More importantly, this will be a living log of the sourced info about them.


----------



## blergh

What is there to say that has not already been said? LEB/LET is horrible, viva l


----------



## drmike

Well, part of the problem folks have on LET and will long term is determining what happened on LET/LEB and all the other info about the event and who relates to what.

Long term, others will be able to find the info and avoid Colocrossing and the participants of the LET heist.


----------



## blergh

Personally i don't really give a shit about LE*, LE*-admins or CC. All i know is that i have never done business with them and i never intend to do so in the future either.

Why stir shit up? usually they will notice that you actually care when you are not spending money their way.


----------



## drmike

Spoken like a true master @blergh.

Consider it a mass archive project.  So all the other susceptible folks who aren't as prudent as you don't fall into that rat trap.


----------



## MannDude

I *finally *got around to reading this thread here: http://www.webhostingtalk.com/showthread.php?t=1266477

Wow.
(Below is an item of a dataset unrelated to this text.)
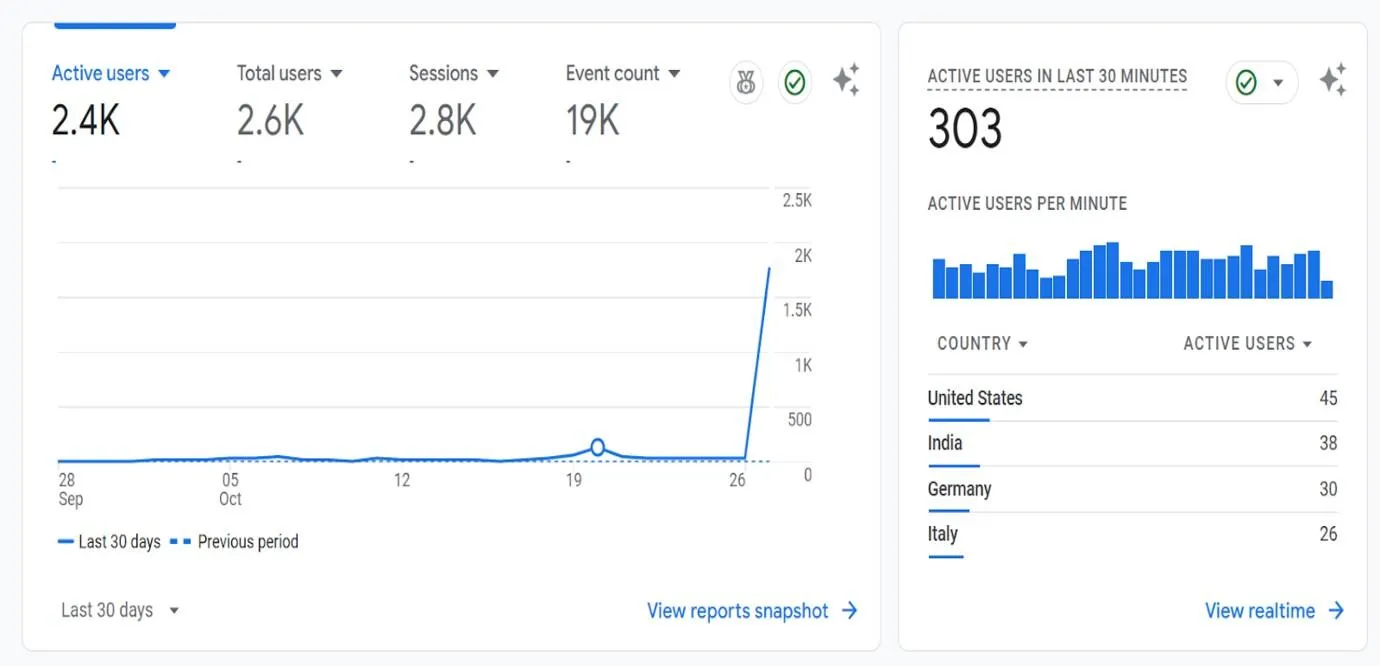Screen dimensions: 1380x666
Task: Click the green checkmark data quality icon
Action: coord(795,82)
Lots of good info. Some I had seen before, some I had heard mumblings about but that's a pretty good start.


----------



## mikho

Can't we start of fresh? instead of dwelling in the past.

Live in the now !


----------



## blergh

mikho said:


> Can't we start of fresh? instead of dwelling in the past.
> 
> Live in the now !


Quoted for truth.


----------



## drmike

Sure can... 

That "Liam" post that @Marcm just posted on here, is utter rubbish.


----------



## blergh

Then i vote for this thread to be closed.


----------



## drmike

Where's the ballot box  ?


----------



## MannDude

It appears that all the information in the WebHostingTalk thread was all obtained via legal means, doing the same for here does not bother me all that much. With whats going on / happened at LET with Colocrossing, the topic is going to be relevant to everyone's interest.

If things get sketchy, report the post.


----------



## Fritz

Let's start everything from zero


----------



## Retry

I'm not a regular LET poster, just happen to got some idea of what happened lately.

http://puu.sh/2UwRk.png

That thread is not available anymore?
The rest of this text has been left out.